I want to train a Neutral Network for Multi-Classification Sentiment Analysis using word embedding for tweets.
Here is my code:
import pandas as pd
import numpy as np
import re
from nltk.corpus import stopwords
from sklearn.model_selection import train_test_split
from sklearn.preprocessing import LabelEncoder
from tensorflow.python.keras.preprocessing.text import Tokenizer
from tensorflow.python.keras.preprocessing.sequence import pad_sequences
from keras.models import Sequential
from keras.layers import Dense, Embedding, LSTM, GRU
from keras.layers.embeddings import Embedding
from keras.wrappers.scikit_learn import KerasClassifier
from keras.utils import np_utils
from sklearn.model_selection import cross_val_score
from sklearn.model_selection import KFold
from sklearn.pipeline import Pipeline
df = pd.DataFrame()
df = pd.read_csv('Tweets.csv', encoding='utf-8')
def remove_mentions(input_text):
return re.sub(r'@\w+', '', input_text)
def remove_stopwords(input_text):
stopwords_list = stopwords.words('english')
whitelist = ["n't", "not", "no"]
words = input_text.split()
clean_words = [word for word in words if (word not in stopwords_list or word in whitelist) and len(word) > 1]
return " ".join(clean_words)
df.text = df.text.apply(remove_stopwords).apply(remove_mentions)
df.text = [tweet for tweet in df.text if type(tweet) is str]
X = df['text']
y = df['airline_sentiment']
X_train, X_test, y_train, y_test = train_test_split(X,y, test_size=0.25, random_state=37)
Originally the labels are of type string: 'neutral', 'positive', 'negative'. So I first transform them to integer and then apply one-hot encoding:
le = LabelEncoder()
y_train_num = le.fit_transform(y_train.values)
y_test_num = le.fit_transform(y_test.values)
nb_classes = 3
y_train = np_utils.to_categorical(y_train_num, nb_classes)
y_test = np_utils.to_categorical(y_test_num, nb_classes)
tokenizer_obj = Tokenizer()
tokenizer_obj.fit_on_texts(X)
max_length = max([len(tweet.split()) for tweet in X])
print("max_length=%s" % (max_length))
vocab_size = len(tokenizer_obj.word_index) + 1
print("vocab_size=%s" % (vocab_size))
X_train_tokenized = tokenizer_obj.texts_to_sequences(X_train)
X_test_tokenized = tokenizer_obj.texts_to_sequences(X_test)
X_train_pad = pad_sequences(X_train_tokenized, maxlen=max_length, padding='post')
X_test_pad = pad_sequences(X_test_tokenized, maxlen=max_length, padding='post')
EMBEDDING_DIM = 100
model = Sequential()
model.add(Embedding(vocab_size, EMBEDDING_DIM, input_length=max_length))
model.add(Dense(8, input_dim=4, activation='relu'))
model.add(Dense(3, activation='softmax'))
model.compile(loss='categorical_crossentropy', optimizer='adam', metrics=['accuracy'])
print(model.summary())
model.fit(X_train_pad, y_train, batch_size=128, epochs=25, validation_data=(X_test_pad, y_test), verbose=2)
The reason I chose my last layer to have 3 output units is because it's a multi-classification task and I have 3 classes.
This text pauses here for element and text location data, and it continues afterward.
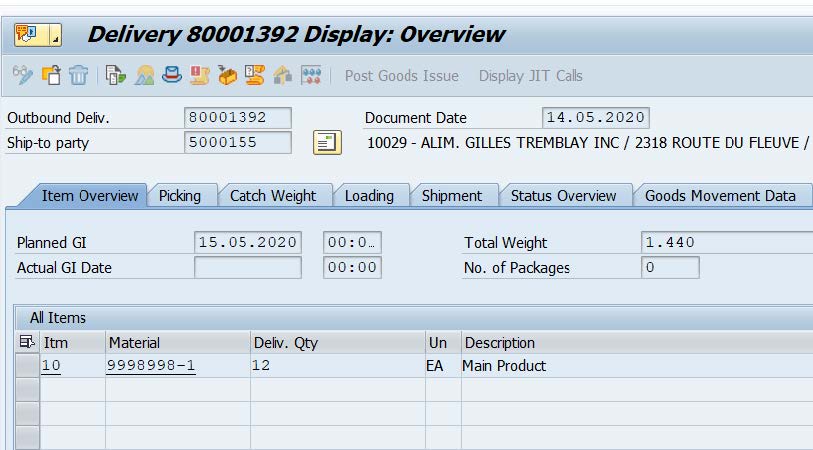This screenshot has height=450, width=813.
Task: Click the house icon in the toolbar
Action: coord(282,76)
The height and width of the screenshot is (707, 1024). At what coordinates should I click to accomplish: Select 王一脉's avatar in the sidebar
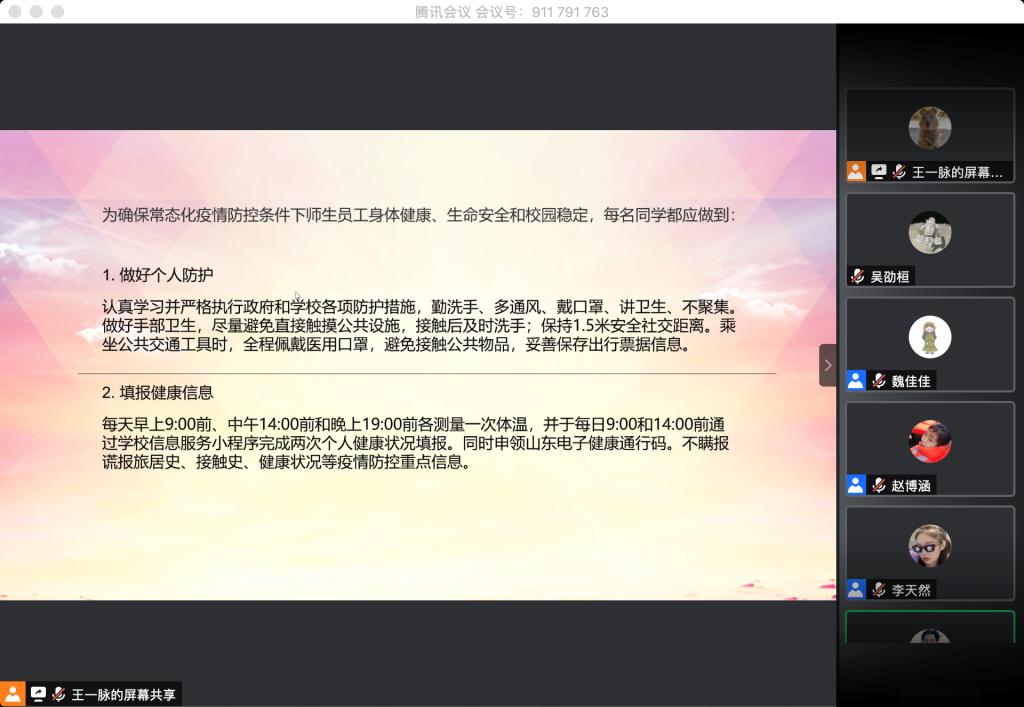929,128
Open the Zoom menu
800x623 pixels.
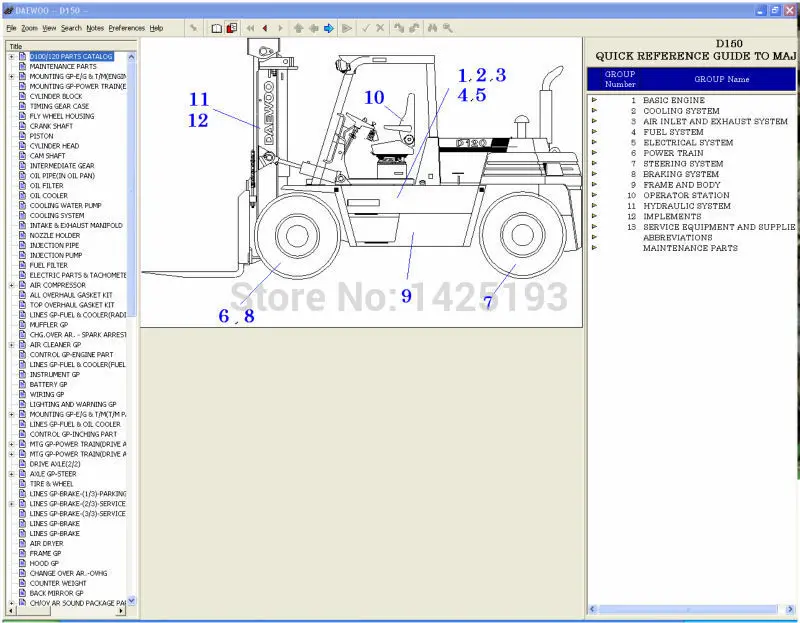tap(29, 28)
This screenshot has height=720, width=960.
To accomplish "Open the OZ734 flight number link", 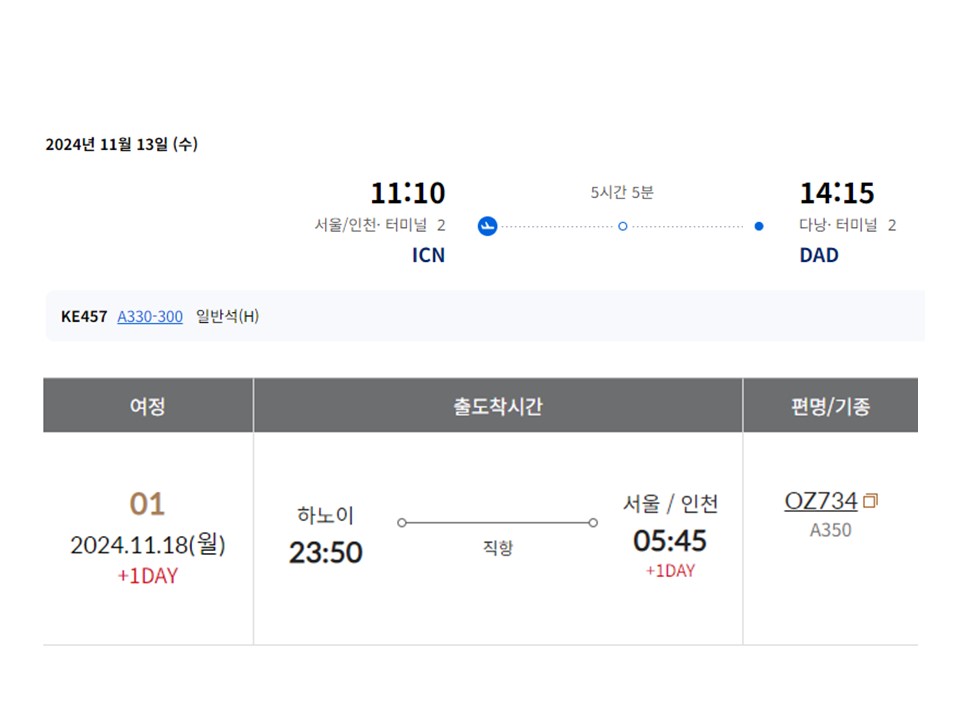I will (821, 501).
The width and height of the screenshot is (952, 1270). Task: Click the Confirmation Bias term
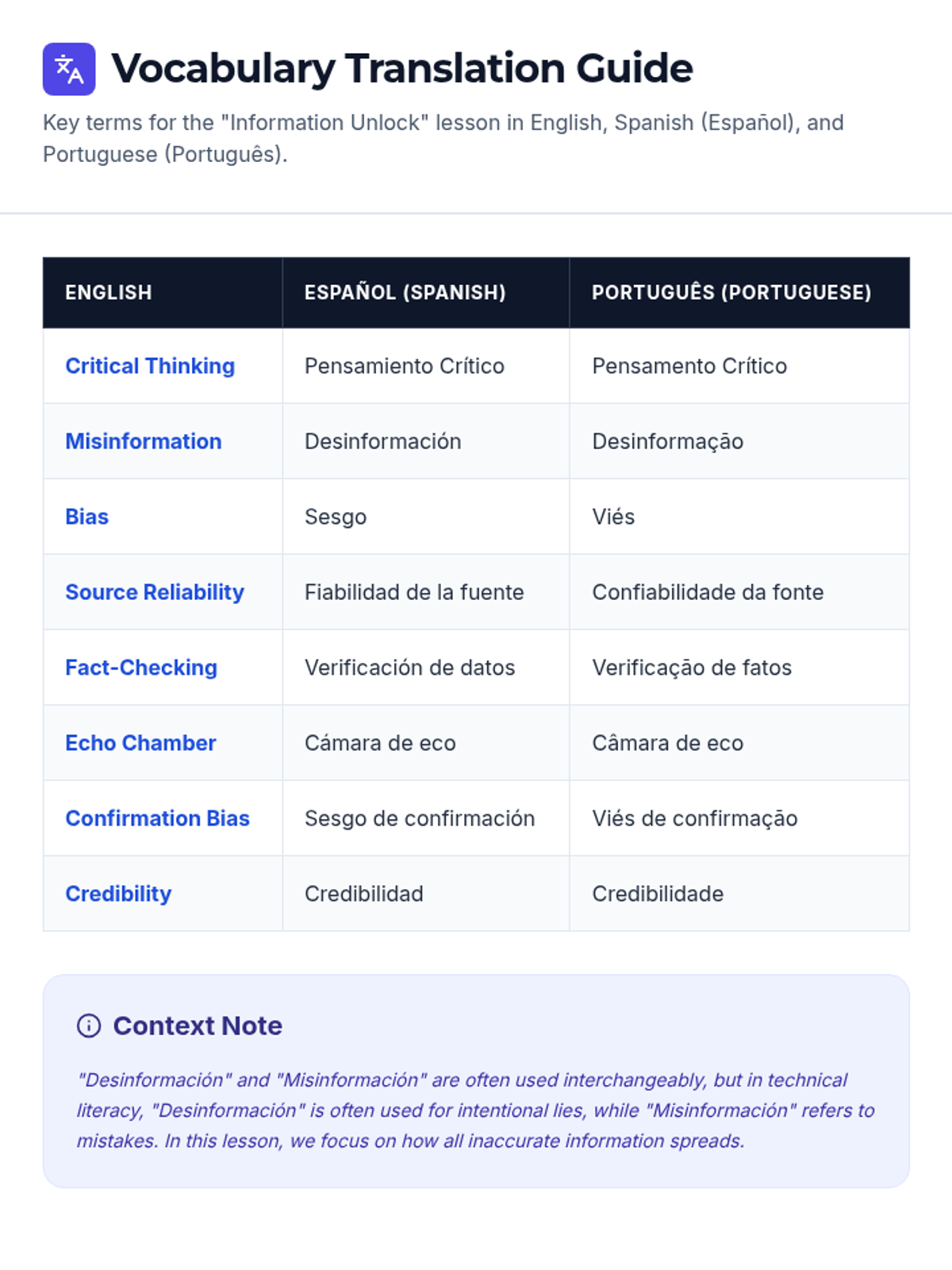tap(157, 818)
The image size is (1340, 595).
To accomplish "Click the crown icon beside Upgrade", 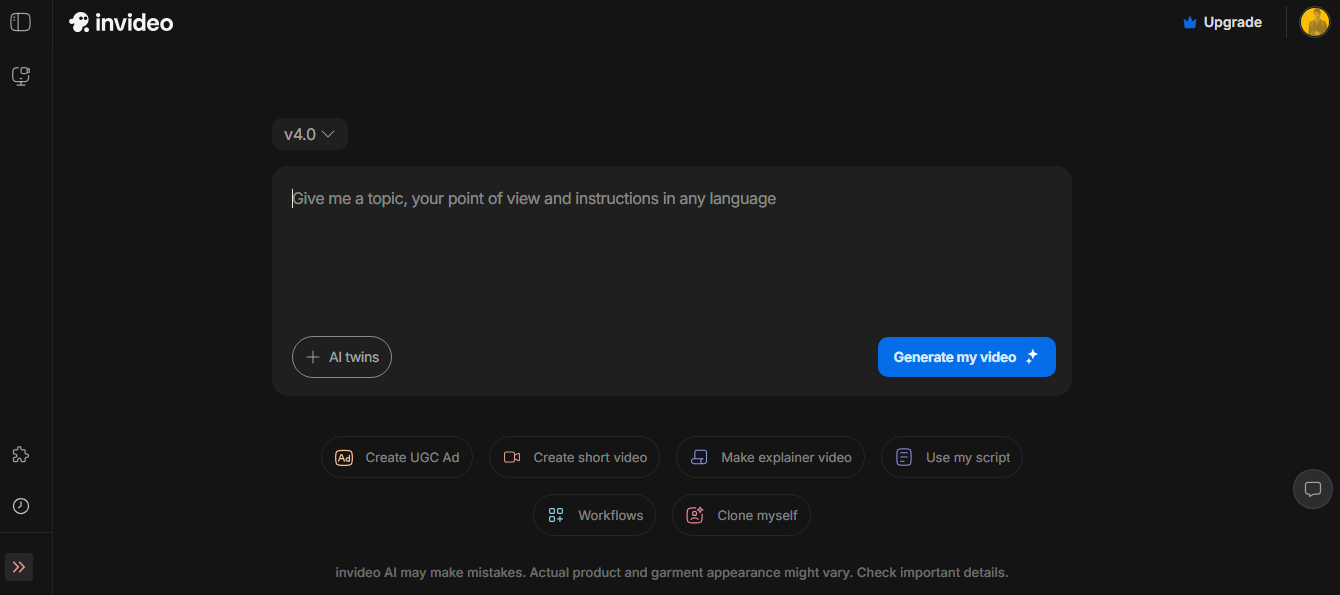I will (x=1189, y=22).
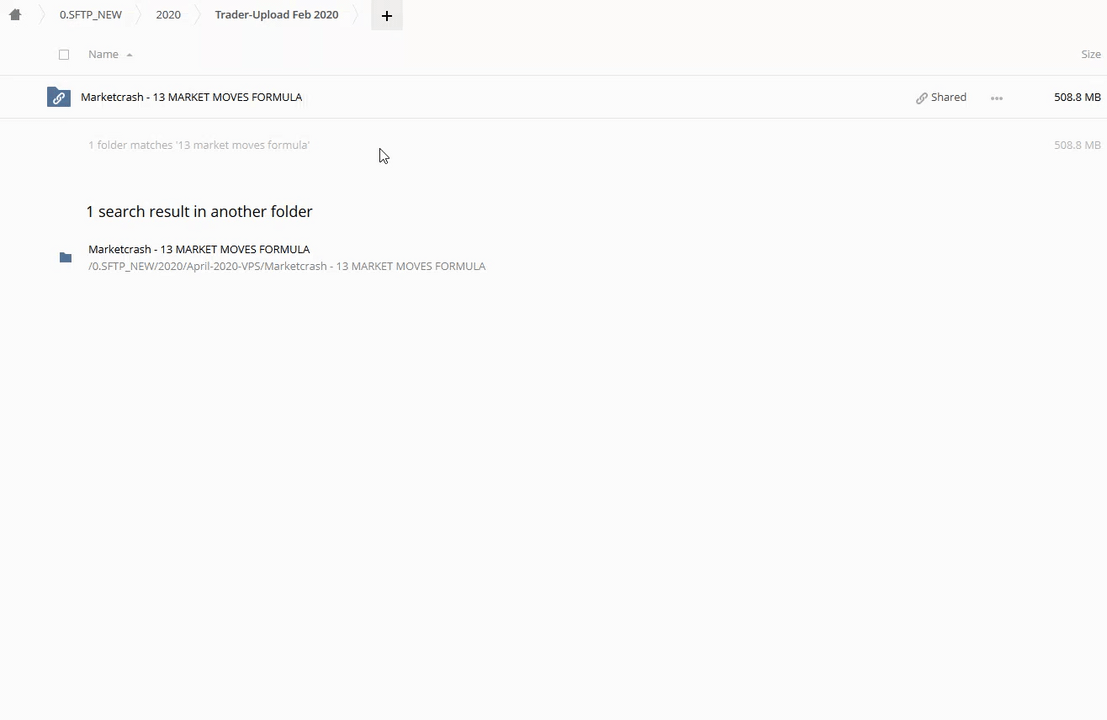Tick the select-all files checkbox
Viewport: 1107px width, 720px height.
coord(64,55)
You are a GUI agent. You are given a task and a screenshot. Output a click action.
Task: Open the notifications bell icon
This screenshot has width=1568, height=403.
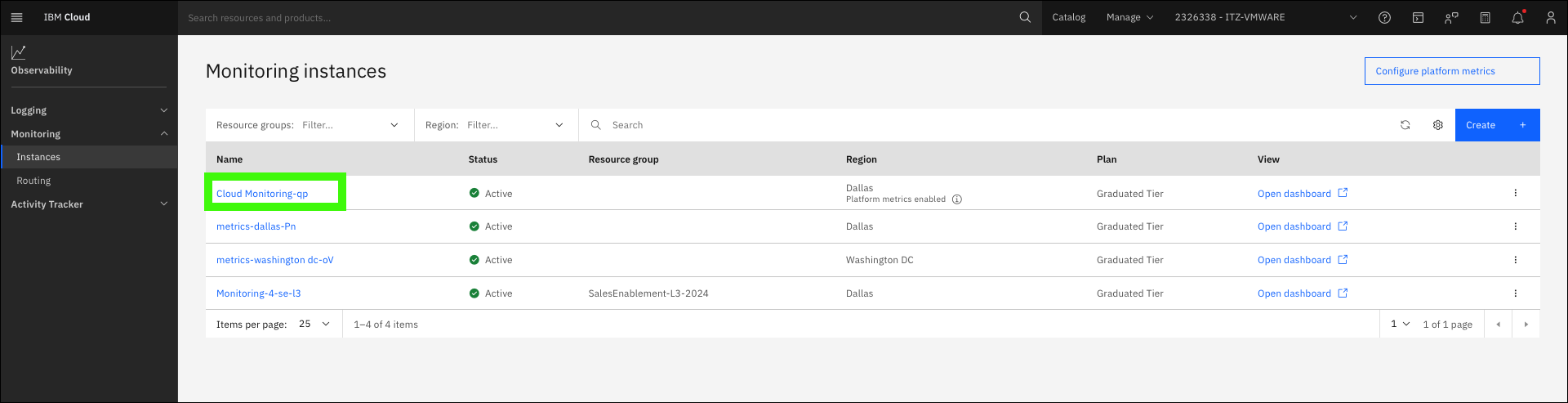pyautogui.click(x=1517, y=17)
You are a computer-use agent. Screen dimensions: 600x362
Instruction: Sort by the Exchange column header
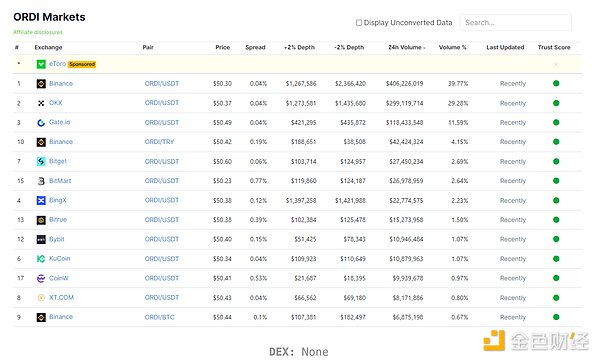click(x=48, y=47)
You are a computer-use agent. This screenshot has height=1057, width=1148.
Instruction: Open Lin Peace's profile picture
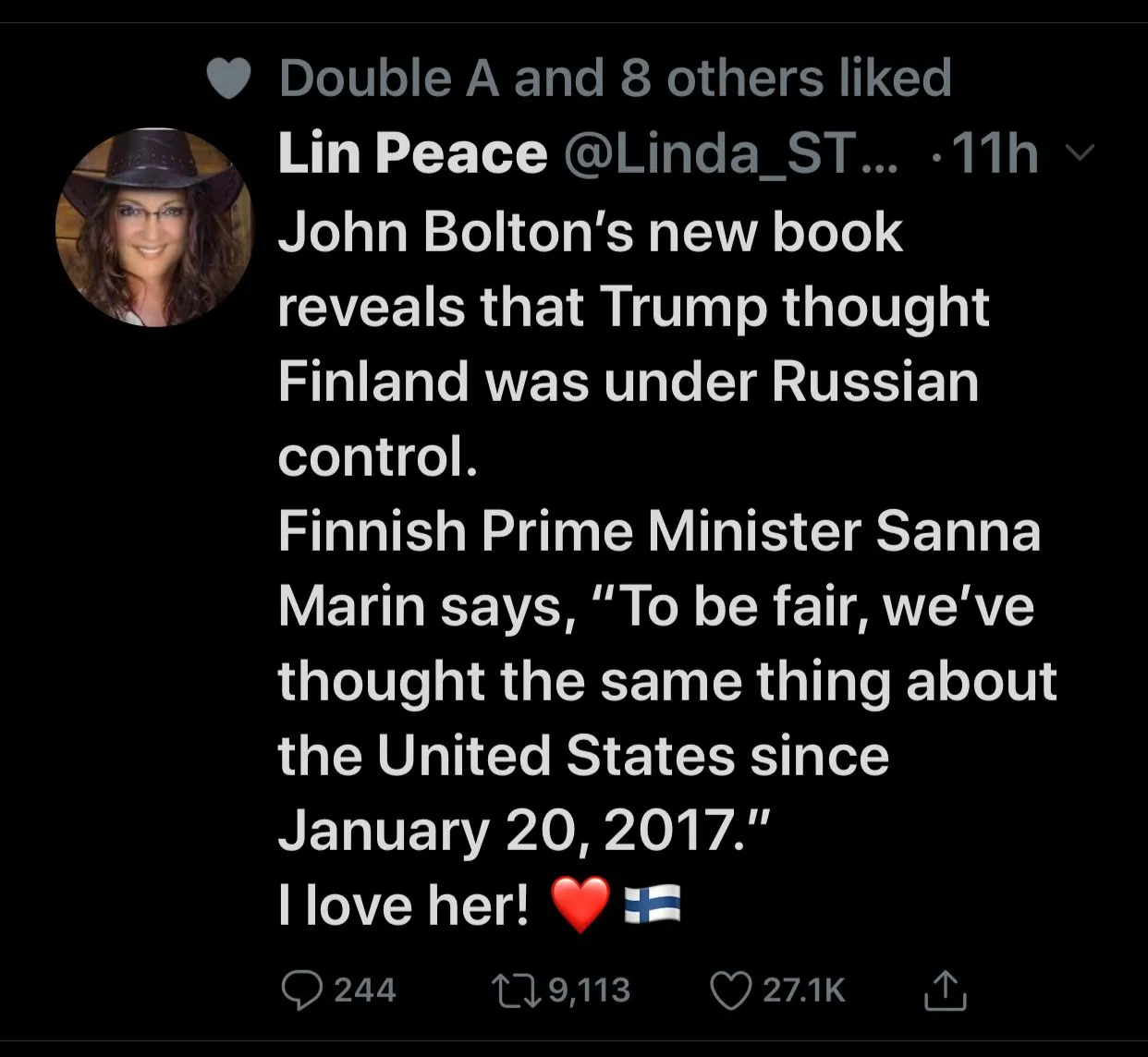[x=154, y=227]
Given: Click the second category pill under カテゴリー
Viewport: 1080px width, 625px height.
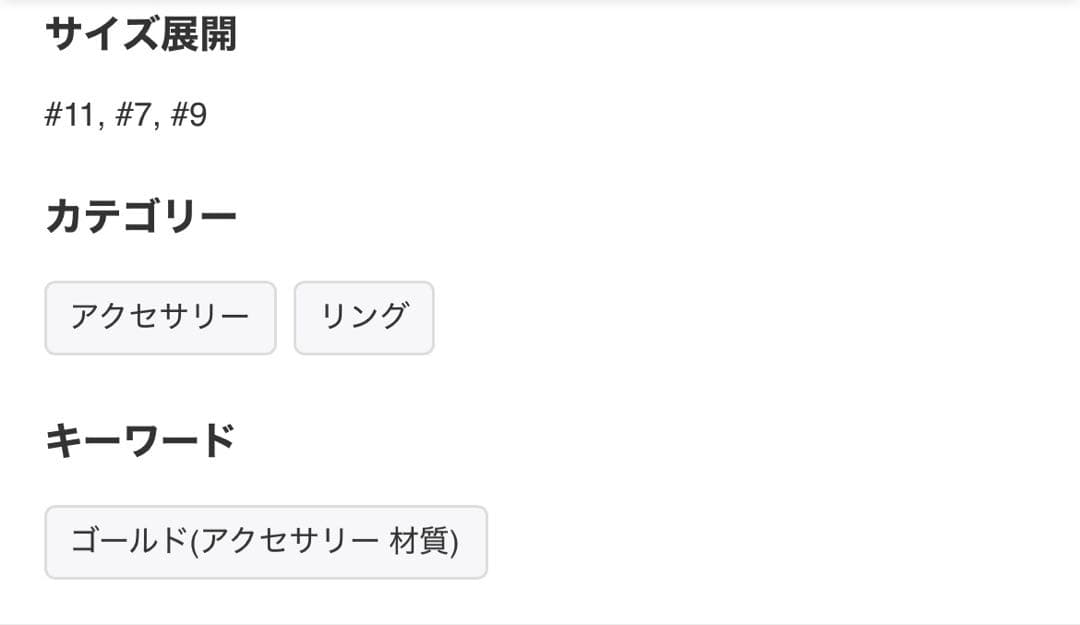Looking at the screenshot, I should (363, 318).
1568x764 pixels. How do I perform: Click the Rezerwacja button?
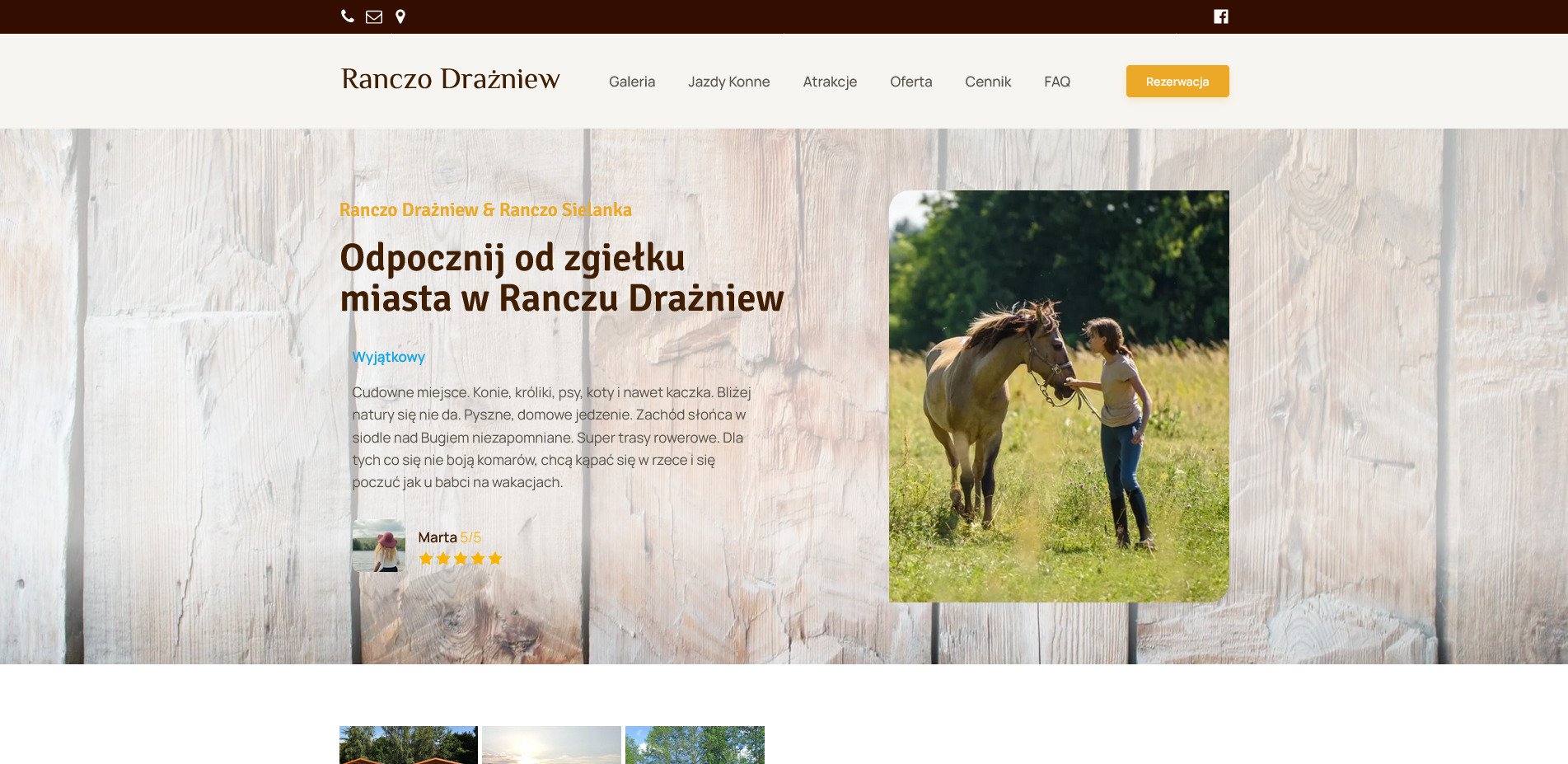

Here is the model summary:
Layer (type) Output Shape Param #
=================================================================
embedding_1 (Embedding) (None, 23, 100) 1488200
_________________________________________________________________
dense_1 (Dense) (None, 23, 8) 808
_________________________________________________________________
dense_2 (Dense) (None, 23, 3) 27
=================================================================
Total params: 1,489,035
Trainable params: 1,489,035
Non-trainable params: 0
_________________________________________________________________
When the code gets to model.fit(), I get the following error:
ValueError: Error when checking target: expected dense_2 to have 3 dimensions, but got array with shape (10980, 3)
What am I doing wrong?
As you can see in the output of the model.summary(), the model output shape is (None, 23, 3) whereas you want it to be (None, 3). That happens because the Dense layer is applied on the last axis of its input and does not flatten its input automatically (if it has more than 2 dimensions). Therefore, one way to resolve this is to use a Flatten layer right after the Embedding layer:
model.add(Embedding(vocab_size, EMBEDDING_DIM, input_length=max_length))
model.add(Flatten())
This way the output of the Embedding layer would be flattened and the following Dense layers would have 2D output.
As a bonus(!), you might be a able to get a better accuracy if you use a LSTM layer right after the Embedding layer:
model.add(Embedding(vocab_size, EMBEDDING_DIM, input_length=max_length))
model.add(LSTM(32))
model.add(Dense(8, input_dim=4, activation='relu'))
model.add(Dense(3, activation='softmax'))
However, this is not guaranteed. You must experiment and tune your model properly.